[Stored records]

========================================

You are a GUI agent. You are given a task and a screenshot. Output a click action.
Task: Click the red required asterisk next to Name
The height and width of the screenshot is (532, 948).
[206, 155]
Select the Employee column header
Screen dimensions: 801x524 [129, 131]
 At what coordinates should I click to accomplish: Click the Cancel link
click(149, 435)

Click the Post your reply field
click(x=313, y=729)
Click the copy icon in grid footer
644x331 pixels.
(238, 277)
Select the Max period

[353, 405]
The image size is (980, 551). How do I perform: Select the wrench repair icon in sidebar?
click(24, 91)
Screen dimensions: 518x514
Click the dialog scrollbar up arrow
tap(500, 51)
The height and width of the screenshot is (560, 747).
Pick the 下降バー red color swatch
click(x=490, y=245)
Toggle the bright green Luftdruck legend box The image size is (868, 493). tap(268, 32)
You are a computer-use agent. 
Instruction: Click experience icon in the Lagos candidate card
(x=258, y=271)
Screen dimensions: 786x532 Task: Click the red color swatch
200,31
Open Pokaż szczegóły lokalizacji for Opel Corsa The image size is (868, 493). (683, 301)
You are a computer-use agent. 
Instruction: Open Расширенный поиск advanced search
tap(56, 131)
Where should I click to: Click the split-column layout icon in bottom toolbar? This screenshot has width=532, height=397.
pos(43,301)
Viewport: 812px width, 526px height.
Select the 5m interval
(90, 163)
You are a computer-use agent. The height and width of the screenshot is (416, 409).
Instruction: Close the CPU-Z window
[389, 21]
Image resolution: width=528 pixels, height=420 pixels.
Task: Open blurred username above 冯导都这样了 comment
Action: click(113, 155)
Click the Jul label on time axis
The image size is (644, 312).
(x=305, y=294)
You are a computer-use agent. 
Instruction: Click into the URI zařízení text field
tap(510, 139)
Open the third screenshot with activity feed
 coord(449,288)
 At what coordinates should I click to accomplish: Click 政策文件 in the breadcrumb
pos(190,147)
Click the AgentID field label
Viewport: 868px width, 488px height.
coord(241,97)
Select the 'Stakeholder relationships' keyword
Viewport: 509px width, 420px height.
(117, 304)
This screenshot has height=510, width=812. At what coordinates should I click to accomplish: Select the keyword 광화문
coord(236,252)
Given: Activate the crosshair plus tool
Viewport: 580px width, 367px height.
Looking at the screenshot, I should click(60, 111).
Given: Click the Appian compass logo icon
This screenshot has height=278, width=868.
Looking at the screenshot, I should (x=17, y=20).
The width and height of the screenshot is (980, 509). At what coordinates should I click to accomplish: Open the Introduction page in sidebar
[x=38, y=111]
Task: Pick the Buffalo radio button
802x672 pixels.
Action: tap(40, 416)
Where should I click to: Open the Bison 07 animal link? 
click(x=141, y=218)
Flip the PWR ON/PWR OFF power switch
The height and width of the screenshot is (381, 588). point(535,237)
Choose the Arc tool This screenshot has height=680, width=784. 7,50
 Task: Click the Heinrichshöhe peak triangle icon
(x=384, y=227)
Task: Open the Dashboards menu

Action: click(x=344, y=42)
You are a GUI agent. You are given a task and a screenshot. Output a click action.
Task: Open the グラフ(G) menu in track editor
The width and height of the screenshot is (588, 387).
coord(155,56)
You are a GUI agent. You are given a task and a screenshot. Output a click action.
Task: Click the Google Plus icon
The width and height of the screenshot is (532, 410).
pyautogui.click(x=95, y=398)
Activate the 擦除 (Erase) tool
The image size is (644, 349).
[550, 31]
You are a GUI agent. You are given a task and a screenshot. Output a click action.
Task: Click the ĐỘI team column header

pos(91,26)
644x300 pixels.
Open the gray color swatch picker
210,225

========================================

- _Problem statement_
In the records above, the line with "Select the 'Stakeholder" marks the start and the line with "Given: Activate the crosshair plus tool" marks the end; copy that stretch exactly, both lines included, and nothing else.

- _Task result_
Select the 'Stakeholder relationships' keyword
Viewport: 509px width, 420px height.
(117, 304)
This screenshot has height=510, width=812. At what coordinates should I click to accomplish: Select the keyword 광화문
coord(236,252)
Given: Activate the crosshair plus tool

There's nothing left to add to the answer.